Exercise details - Continue the court filing about the plaintiff's amended complaint against the Illinois Attorney General's office, picking up after its last sentence.

Plaintiff previously filed a Complaint naming only Lisa Madigan, Illinois Attorney General,
the Office of the Attorney General, and the State of Illinois as Defendants. See Plaintiff’s original
Complaint attached hereto as Exhibit “B”. The original Complaint pleaded only claims under the
ADEA and Title VII. Relying on Seventh Circuit precedent holding, as a matter of law, that
Assistant Attorneys General are not employees covered under either act, Defendants moved to
dismiss Plaintiff’s Complaint.
Plaintiff responded to Defendant’s motion by amending his
Complaint to add four senior members of the Office of the Attorney General (as well as the Attorney
General herself) as defendants and pleading that each individual willfully and intentionally ended
Plaintiff’s employment simply because Plaintiff is a male over the age of forty. See Exhibit A,
Counts III and IV. Plaintiff also added a lengthy, additional paragraph to Counts I and II which
attempts to plead around the Seventh Circuit’s dispositive holding. See Exhibit A, Counts I and II,
¶ 25. This additional paragraph, taken as true for purposes of this motion, pleads that Plaintiff, as
a Senior Assistant Attorney General with more than thirty years of legal experience, never exercised
independent judgment, never acted unless directed to do so and once directed to perform even the
most menial task, would not act unless his words and actions were scripted by others. Id. Despite
his attempt, Plaintiff’s Amended Complaint does not cure the defects in his original Complaint and
does not plead any claims for which Defendants can be liable in this forum.

Material shown -
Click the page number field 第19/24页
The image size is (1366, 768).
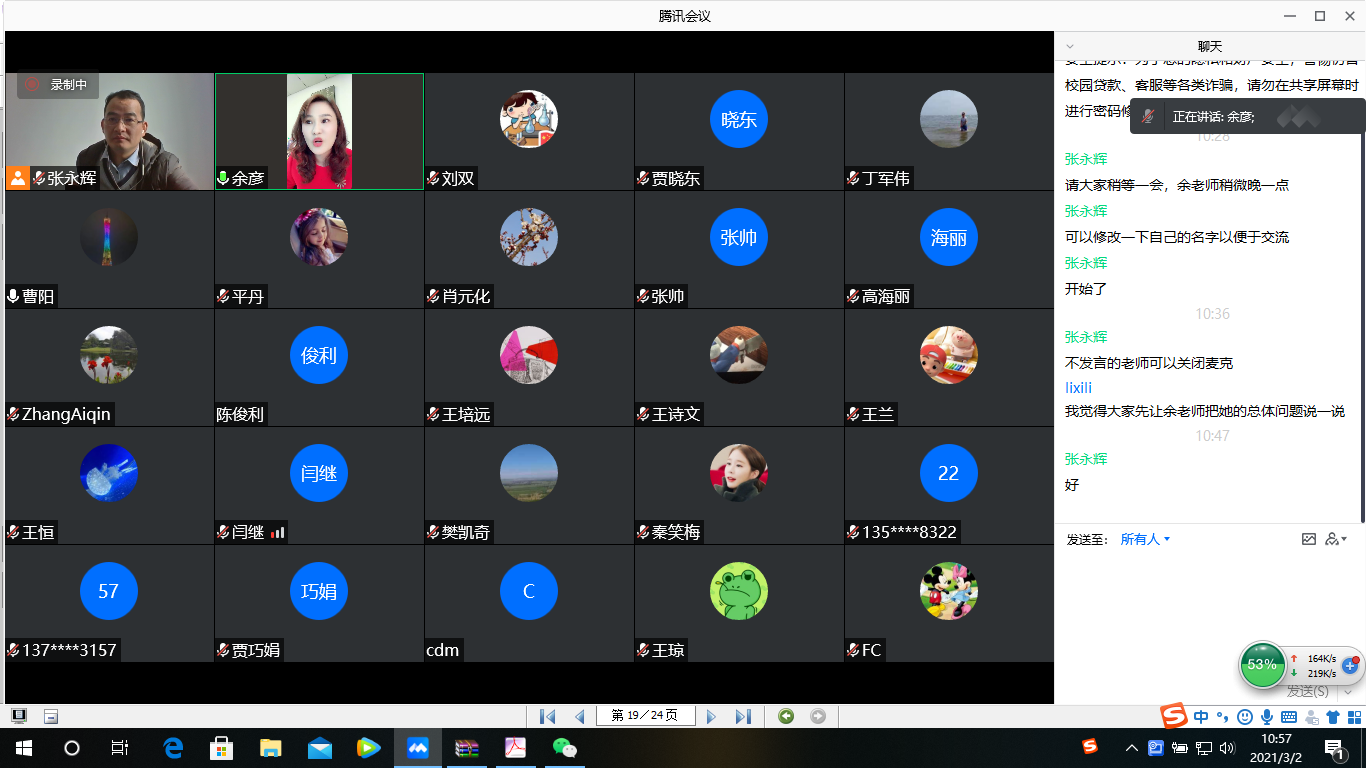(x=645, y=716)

* * *

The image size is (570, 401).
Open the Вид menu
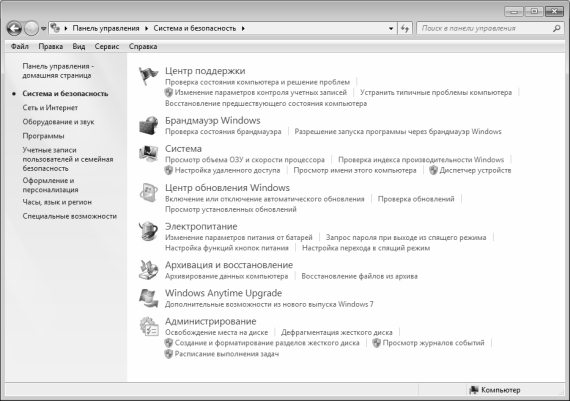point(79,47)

Final answer -
1
In fact, Plaintiff resigned and the Office of the Attorney General’s records reflect a
resignation by Plaintiff.
2
Count III of Plaintiff’s Amended Complaint, brought pursuant to 42 U.S.C. § 1983, alleges
that the individual Defendants discriminated against Plaintiff on the basis of gender in violation of
the Equal Protection Clause. Count IV, also brought pursuant to 42 U.S.C. § 1983, alleges that the
individual Defendants discriminated against Plaintiff on the basis of age in violation of the Equal
Protection Clause. Plaintiff’s Equal Protection claim for age discrimination should be dismissed
because the ADEA is the exclusive federal remedy for claims of age discrimination. In addition,
Plaintiff’s Equal Protection damages claims for age and gender discrimination should be dismissed
because, based upon the allegations, Defendants are entitled to qualified immunity. Further,
Plaintiff’s Amended Complaint should be dismissed because Plaintiff fails to plead the prima facie
elements for any claim and, if his pleadings are deemed sufficient, Plaintiff pleads facts which
demonstrate he is not entitled to relief. Plaintiff’s status as a former employee, moreover, precludes
his request for injunctive relief.
II. LEGAL STANDARD
When considering a Motion to Dismiss under Rule 12(b)(6) the Court must accept as true
all well-pleaded factual allegations and draw all reasonable inferences in favor of the plaintiff.
Pickrel v. City of Springfield, 45 F.3d 1115 (7th Cir. 1995). The Court will dismiss a Complaint
under Rule 12(b)(6) if it appears the plaintiff has not alleged facts that would entitle him to relief.
See Conley v. Gibson, 335 U.S. 41 (1957).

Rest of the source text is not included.